Both columns end in the same place

The Peek Side
The Makowski Side
England & Scotland-Ireland1600s – early 1700s
Colonial Virginia & the CarolinasPittsylvania Co., VA
Alabama frontierearly 1800s
MississippiJasper · Copiah · Covington Cos.
Podlaskie & Galicia, Polandthrough the 1800s
The home villagesMakowskie · Wypychy · Nadbory
Atlantic crossingc. 1890–1910
New England mill townsFall River, MA · Rhode Island · CT
College Park, Maryland — where Christian Peek met Susan Makowski at university Salisbury, Maryland — you, 1986 Both families were pulled into the Washington–Baltimore orbit by two government careers — foreign aid and defense radar — and the two children found each other at the state university.

How Much to Trust

An honest sorting

Ancestry trees are a mix of careful documentation and hopeful copy-paste. Here is an honest sorting of the claims in yours, strongest first.
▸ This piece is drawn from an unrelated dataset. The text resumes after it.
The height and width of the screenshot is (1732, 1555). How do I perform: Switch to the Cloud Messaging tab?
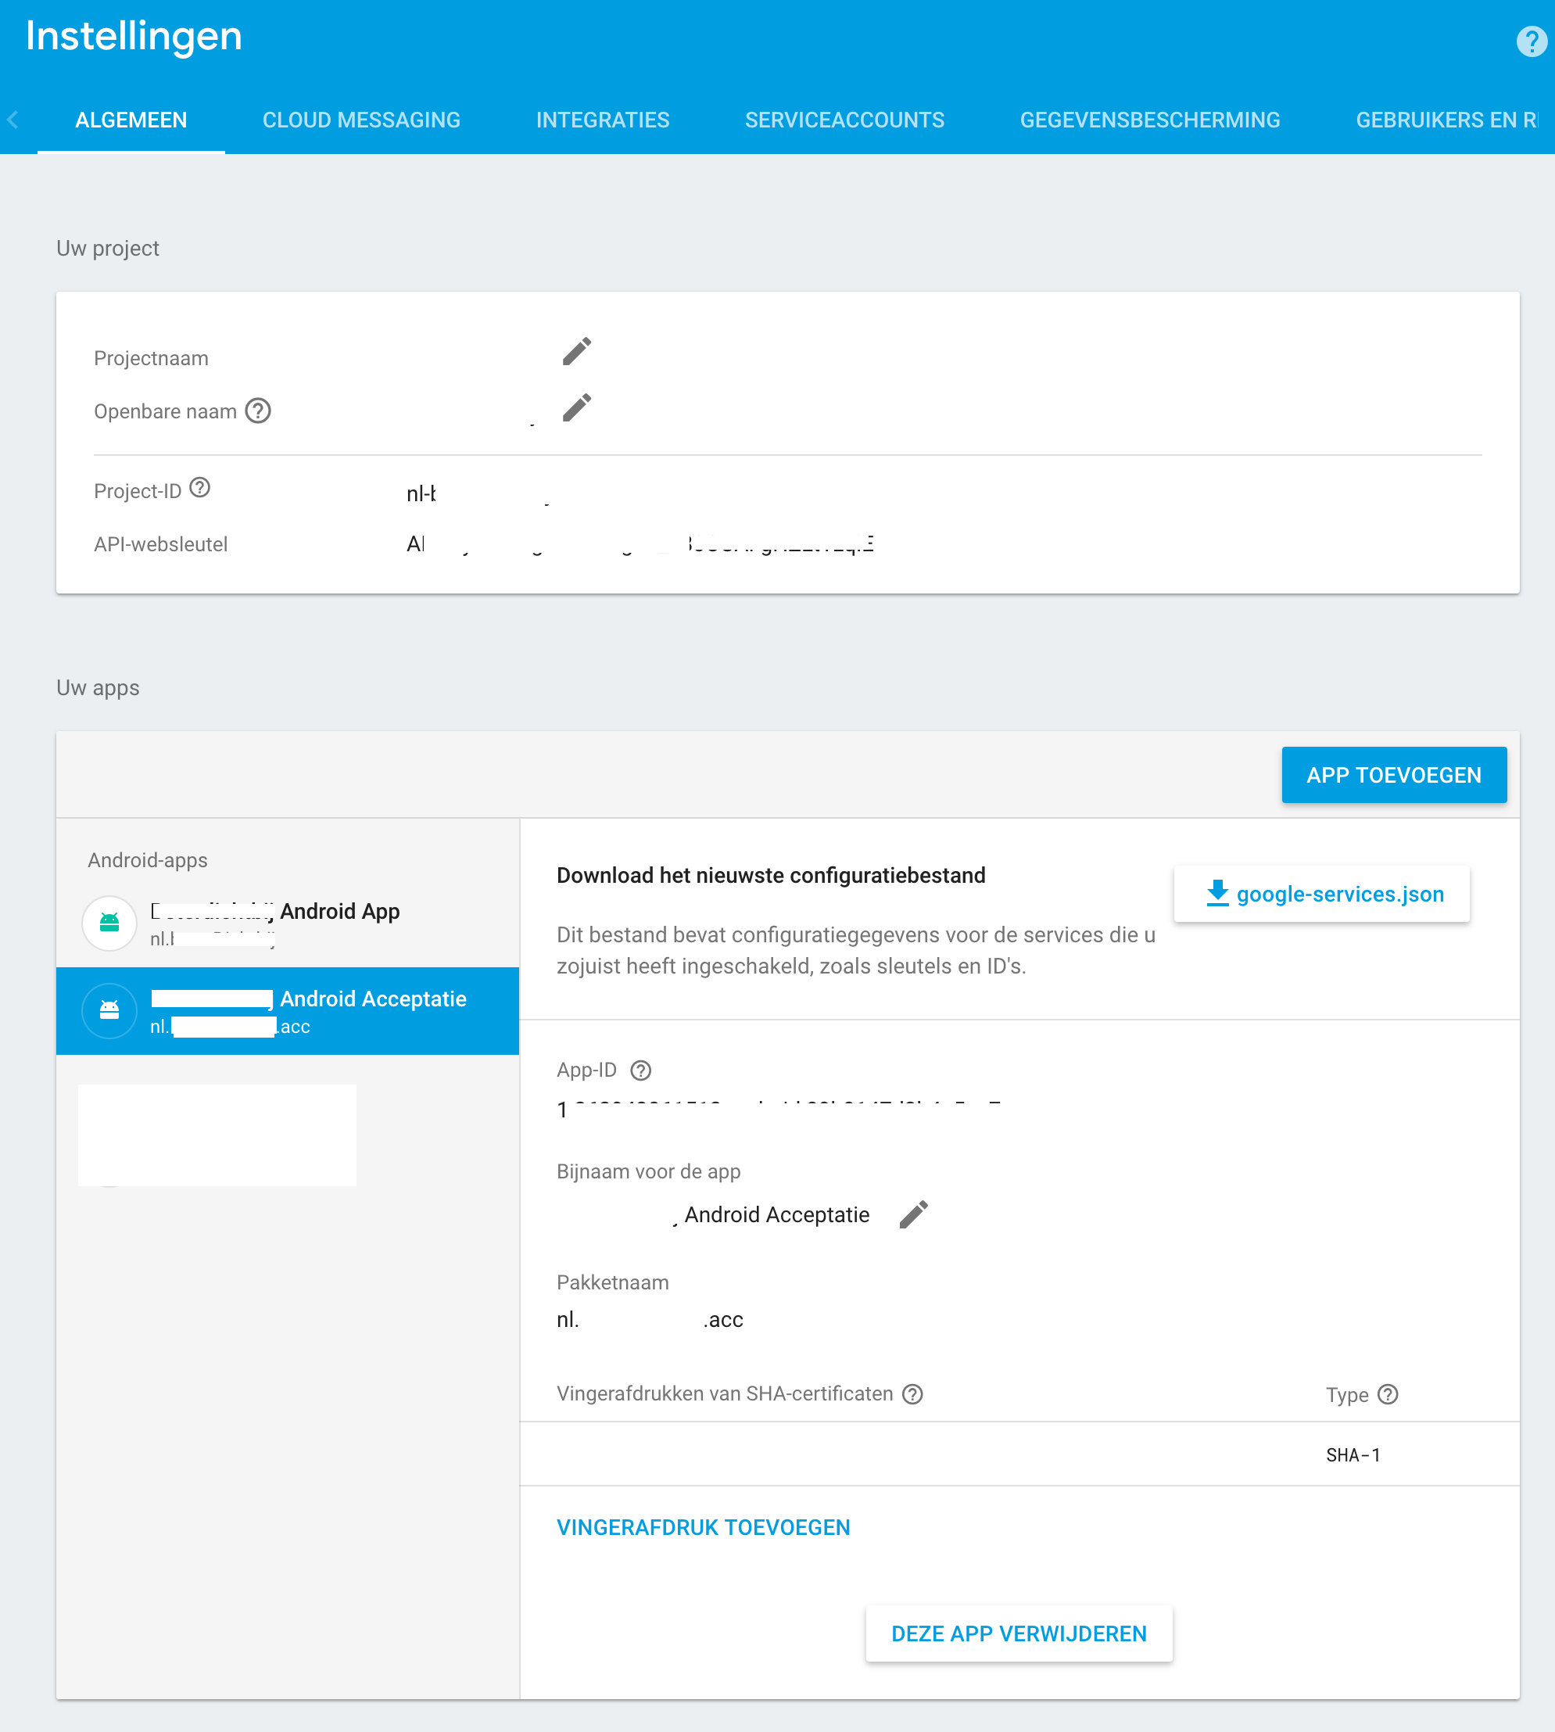click(x=361, y=120)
Solid — the Polish villages

The Podlaskie lines are tightly clustered, internally consistent, and tied to specific parish villages with the kind of detail (exact dates, the herbu Nowina heraldic marks) that comes from real parish registers. Michał Makowski's 1894 birth in Makowskie and long life to 2003 is easy to confirm against immigration and census records.

Solid — the 19th-c. Mississippi core

The Jasper / Copiah / Covington County Peek, Whitman, Francis, and Smith families sit in well-trodden census territory and are very likely accurate back to the early 1800s.

Probable — the Revolutionary Peek

Capt. George Peek in Pittsylvania County fits the real geography of the 14th Virginia Regiment, which genuinely recruited there. The line back to him is plausible; treat the exact military rank as "likely but verify against a pension or DAR record" rather than proven.

Intriguing but unproven — Italian Longino

The "Giovanni Tomaso Longino of Ravenna" story is widely repeated and, unusually, backed by some real Surry County, NC records and a DAR patriot listing for John Thomas Longino. The Italian-noble origin itself rests on family tradition — enjoy it as a strong family legend, not a documented fact.

Treat with caution — the deepest dates

Anything in the 1600s–1720s with confident day-and-month birth dates (and any single ancestor pushed back to a glamorous origin) is where Ancestry trees are least reliable. The further back a clean date sits, the more it deserves a raised eyebrow.

Where to push next U.S. census records (1850–1950) would nail down the Mississippi generations; ship manifests and naturalization papers would confirm the Makowski and Modliszewski crossings; and the LDS / FamilySearch Polish parish microfilms for the Łomża region could take the Podlaskie lines back further than Ancestry has.